Records from a data source:
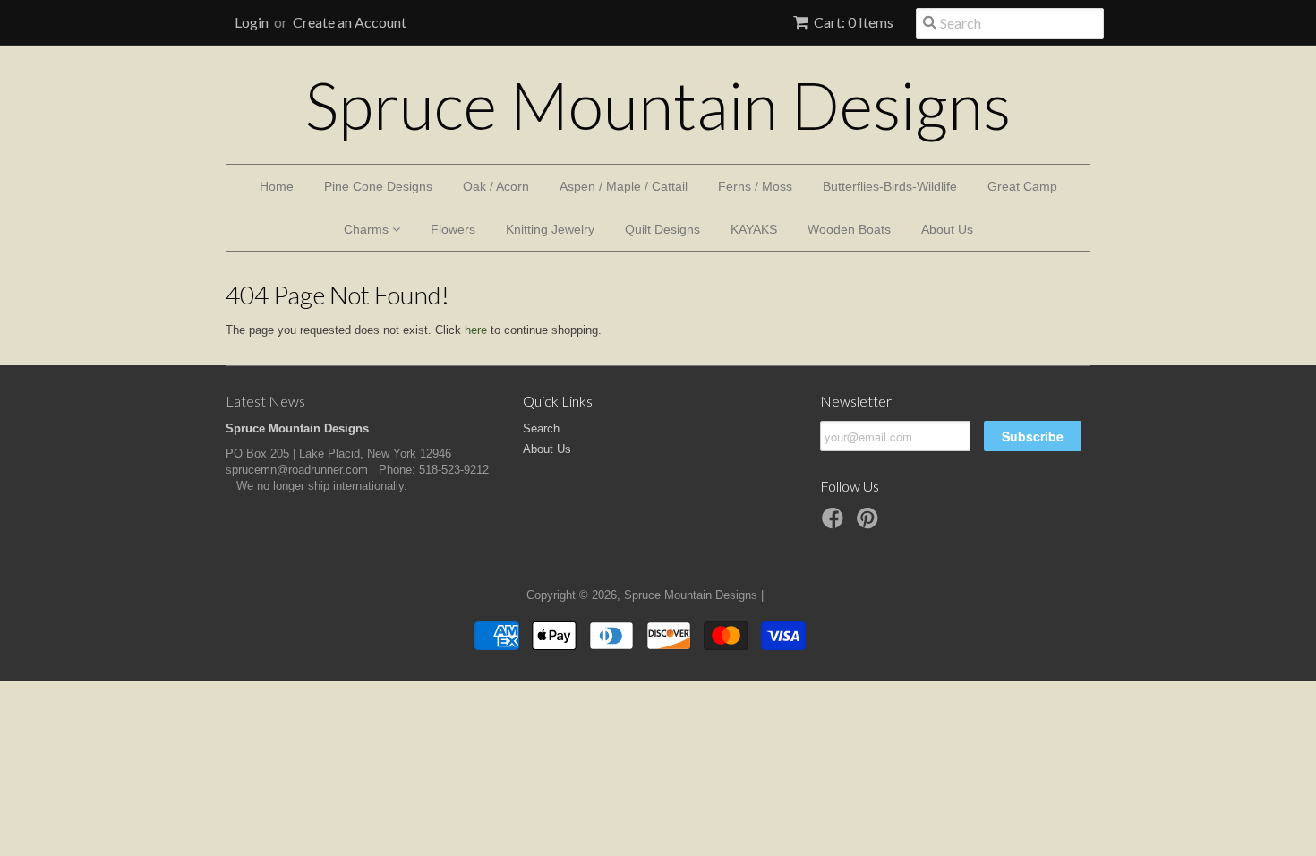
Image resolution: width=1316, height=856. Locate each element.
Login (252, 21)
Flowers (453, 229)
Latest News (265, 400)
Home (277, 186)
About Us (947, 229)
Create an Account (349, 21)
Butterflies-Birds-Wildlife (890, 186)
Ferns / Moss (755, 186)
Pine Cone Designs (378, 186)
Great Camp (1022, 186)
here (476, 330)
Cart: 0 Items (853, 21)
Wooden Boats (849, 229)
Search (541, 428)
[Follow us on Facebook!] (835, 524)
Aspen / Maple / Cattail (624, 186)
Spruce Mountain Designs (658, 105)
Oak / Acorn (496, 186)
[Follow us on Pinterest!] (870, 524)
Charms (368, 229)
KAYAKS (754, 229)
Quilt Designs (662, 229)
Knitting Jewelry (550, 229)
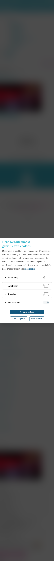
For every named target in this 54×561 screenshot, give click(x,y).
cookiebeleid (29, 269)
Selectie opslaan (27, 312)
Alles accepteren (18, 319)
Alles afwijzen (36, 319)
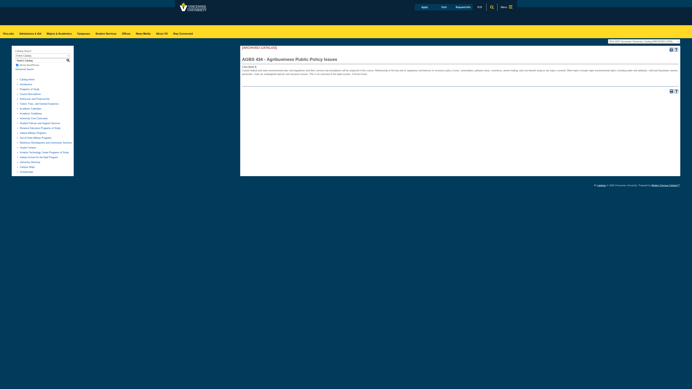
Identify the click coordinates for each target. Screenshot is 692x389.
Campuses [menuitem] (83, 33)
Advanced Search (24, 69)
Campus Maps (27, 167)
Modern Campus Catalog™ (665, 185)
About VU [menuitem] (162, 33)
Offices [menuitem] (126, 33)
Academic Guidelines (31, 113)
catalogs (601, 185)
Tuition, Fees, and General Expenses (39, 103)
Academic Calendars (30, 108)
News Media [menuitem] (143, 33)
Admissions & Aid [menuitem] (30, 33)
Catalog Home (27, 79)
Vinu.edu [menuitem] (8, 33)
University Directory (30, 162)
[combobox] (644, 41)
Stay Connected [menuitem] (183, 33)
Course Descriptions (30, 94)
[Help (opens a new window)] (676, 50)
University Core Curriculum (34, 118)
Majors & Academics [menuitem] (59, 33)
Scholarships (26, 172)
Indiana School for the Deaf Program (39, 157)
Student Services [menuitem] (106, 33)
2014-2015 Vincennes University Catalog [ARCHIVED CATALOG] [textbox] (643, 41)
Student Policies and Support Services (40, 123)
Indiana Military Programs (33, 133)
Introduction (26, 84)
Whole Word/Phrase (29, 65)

**Set problem:**
Return every line of the items above without any change, and leave the pictures out.

**Output below:**
Image resolution: width=1316, height=856. Locate each element.
Login (252, 21)
Flowers (453, 229)
Latest News (265, 400)
Home (277, 186)
About Us (947, 229)
Create an Account (349, 21)
Butterflies-Birds-Wildlife (890, 186)
Ferns / Moss (755, 186)
Pine Cone Designs (378, 186)
Great Camp (1022, 186)
here (476, 330)
Cart: 0 Items (853, 21)
Wooden Boats (849, 229)
Search (541, 428)
[Follow us on Facebook!] (835, 524)
Aspen / Maple / Cattail (624, 186)
Spruce Mountain Designs (658, 105)
Oak / Acorn (496, 186)
[Follow us on Pinterest!] (870, 524)
Charms (368, 229)
KAYAKS (754, 229)
Quilt Designs (662, 229)
Knitting Jewelry (550, 229)
For every named target in this 54×561 screenshot, give click(x,y).
cookiebeleid (29, 269)
Selectie opslaan (27, 312)
Alles accepteren (18, 319)
Alles afwijzen (36, 319)
Identify the click coordinates for each target. Screenshot is 692x389.
Campuses [menuitem] (83, 33)
Advanced Search (24, 69)
Campus Maps (27, 167)
Modern Campus Catalog™ (665, 185)
About VU [menuitem] (162, 33)
Offices [menuitem] (126, 33)
Academic Guidelines (31, 113)
catalogs (601, 185)
Tuition, Fees, and General Expenses (39, 103)
Academic Calendars (30, 108)
News Media [menuitem] (143, 33)
Admissions & Aid [menuitem] (30, 33)
Catalog Home (27, 79)
Vinu.edu [menuitem] (8, 33)
University Directory (30, 162)
[combobox] (644, 41)
Stay Connected [menuitem] (183, 33)
Course Descriptions (30, 94)
[Help (opens a new window)] (676, 50)
University Core Curriculum (34, 118)
Majors & Academics [menuitem] (59, 33)
Scholarships (26, 172)
Indiana School for the Deaf Program (39, 157)
Student Services [menuitem] (106, 33)
2014-2015 Vincennes University Catalog [ARCHIVED CATALOG] [textbox] (643, 41)
Student Policies and Support Services (40, 123)
Indiana Military Programs (33, 133)
Introduction (26, 84)
Whole Word/Phrase (29, 65)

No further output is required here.